From the items below, copy every line that contains the string "will".

Dataset excerpt

◇ ◇ ◇ ◇ ◇ ◇ ◇

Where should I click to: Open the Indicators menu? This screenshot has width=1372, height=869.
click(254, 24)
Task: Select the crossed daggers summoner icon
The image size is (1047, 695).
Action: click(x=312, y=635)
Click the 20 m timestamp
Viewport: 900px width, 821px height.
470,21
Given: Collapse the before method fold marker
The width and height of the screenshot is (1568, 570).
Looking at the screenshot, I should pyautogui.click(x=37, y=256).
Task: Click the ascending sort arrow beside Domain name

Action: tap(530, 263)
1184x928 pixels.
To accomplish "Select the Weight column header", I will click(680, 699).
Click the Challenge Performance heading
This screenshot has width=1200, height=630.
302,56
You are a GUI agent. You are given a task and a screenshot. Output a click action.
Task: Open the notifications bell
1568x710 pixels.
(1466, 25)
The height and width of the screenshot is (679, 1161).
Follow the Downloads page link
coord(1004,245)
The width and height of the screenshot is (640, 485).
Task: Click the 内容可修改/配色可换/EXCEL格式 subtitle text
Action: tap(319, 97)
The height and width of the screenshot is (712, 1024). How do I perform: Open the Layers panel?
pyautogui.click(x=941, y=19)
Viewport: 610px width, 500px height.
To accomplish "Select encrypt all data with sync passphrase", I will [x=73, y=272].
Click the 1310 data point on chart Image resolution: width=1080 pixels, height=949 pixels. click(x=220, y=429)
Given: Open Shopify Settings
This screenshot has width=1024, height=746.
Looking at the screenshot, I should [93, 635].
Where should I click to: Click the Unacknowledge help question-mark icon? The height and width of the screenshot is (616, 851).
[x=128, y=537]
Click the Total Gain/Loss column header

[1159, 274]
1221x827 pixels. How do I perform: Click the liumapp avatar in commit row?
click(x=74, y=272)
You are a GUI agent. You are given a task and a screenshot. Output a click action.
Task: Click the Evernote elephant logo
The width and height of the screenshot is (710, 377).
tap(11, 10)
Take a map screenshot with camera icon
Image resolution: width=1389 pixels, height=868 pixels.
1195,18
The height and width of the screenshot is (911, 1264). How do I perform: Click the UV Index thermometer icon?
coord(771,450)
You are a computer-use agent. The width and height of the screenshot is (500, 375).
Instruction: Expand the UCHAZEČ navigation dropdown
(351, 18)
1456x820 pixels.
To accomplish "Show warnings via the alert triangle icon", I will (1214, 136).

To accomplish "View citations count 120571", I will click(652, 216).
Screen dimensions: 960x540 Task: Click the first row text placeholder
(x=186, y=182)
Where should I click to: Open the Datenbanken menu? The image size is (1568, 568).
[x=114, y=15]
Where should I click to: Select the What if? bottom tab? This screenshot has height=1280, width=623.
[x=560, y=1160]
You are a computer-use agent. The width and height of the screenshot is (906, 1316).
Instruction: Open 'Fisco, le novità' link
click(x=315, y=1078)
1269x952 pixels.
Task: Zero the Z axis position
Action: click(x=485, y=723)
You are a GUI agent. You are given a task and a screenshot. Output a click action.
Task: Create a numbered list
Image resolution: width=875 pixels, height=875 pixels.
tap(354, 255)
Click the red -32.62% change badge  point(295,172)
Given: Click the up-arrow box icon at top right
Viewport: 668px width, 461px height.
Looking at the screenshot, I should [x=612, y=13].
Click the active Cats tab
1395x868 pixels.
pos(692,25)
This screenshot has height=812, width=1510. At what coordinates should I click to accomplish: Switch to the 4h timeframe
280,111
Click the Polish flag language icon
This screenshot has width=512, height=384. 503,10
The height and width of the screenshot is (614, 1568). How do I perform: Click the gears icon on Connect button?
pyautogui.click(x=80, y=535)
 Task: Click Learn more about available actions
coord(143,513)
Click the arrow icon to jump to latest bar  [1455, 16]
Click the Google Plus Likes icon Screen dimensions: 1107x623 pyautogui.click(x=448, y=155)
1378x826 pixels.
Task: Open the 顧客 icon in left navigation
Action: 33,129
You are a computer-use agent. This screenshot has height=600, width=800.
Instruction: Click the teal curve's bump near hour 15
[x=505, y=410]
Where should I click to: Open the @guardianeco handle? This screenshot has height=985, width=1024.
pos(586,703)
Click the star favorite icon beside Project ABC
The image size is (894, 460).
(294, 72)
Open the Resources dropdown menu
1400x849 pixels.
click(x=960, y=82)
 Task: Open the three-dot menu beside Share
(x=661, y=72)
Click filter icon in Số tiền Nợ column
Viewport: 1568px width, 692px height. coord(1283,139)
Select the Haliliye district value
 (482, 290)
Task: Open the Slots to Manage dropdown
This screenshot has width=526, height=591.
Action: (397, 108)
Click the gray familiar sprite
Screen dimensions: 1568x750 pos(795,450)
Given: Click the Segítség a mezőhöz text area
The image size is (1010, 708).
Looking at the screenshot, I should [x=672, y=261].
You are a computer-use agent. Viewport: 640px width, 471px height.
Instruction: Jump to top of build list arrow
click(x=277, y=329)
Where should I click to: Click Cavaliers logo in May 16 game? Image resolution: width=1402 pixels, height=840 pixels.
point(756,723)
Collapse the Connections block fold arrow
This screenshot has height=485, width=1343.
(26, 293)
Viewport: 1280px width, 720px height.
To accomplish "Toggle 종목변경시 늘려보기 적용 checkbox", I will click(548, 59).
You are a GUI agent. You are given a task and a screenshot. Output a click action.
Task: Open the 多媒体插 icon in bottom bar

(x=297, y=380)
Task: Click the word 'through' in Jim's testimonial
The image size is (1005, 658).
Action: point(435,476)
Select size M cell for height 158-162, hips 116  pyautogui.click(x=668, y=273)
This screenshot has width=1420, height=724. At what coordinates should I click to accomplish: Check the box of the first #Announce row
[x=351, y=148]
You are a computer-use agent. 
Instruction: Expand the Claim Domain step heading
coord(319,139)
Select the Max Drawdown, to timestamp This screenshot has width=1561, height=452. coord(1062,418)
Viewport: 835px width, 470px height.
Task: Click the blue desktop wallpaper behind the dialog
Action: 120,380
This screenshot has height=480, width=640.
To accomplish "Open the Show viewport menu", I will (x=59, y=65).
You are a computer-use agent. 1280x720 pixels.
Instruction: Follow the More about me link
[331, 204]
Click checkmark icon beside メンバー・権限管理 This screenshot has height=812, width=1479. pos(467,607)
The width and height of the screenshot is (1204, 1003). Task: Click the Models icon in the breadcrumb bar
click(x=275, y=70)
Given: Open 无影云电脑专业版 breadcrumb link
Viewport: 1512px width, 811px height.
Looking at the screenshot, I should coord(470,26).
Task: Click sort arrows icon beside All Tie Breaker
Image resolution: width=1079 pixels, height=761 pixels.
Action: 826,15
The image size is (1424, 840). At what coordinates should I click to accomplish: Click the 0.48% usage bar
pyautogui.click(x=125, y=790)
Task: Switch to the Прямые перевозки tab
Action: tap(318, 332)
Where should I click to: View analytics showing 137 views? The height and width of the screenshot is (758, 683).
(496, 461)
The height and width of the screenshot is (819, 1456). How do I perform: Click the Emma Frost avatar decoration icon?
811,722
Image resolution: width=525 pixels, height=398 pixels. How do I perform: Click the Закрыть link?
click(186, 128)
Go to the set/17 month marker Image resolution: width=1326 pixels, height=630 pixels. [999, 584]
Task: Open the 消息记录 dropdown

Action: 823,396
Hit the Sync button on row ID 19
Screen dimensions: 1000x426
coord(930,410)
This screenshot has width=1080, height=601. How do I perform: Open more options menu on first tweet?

◇ ◇ ◇ ◇ ◇ ◇ ◇

Complete answer →
To accomplish "Select the Weight column header", I will click(680, 699).
To accomplish "Select encrypt all data with sync passphrase", I will [x=73, y=272].
To accomplish "Show warnings via the alert triangle icon", I will (1214, 136).
To accomplish "View citations count 120571", I will click(652, 216).
To accomplish "Toggle 종목변경시 늘려보기 적용 checkbox", I will click(548, 59).
To accomplish "Open the Show viewport menu", I will (x=59, y=65).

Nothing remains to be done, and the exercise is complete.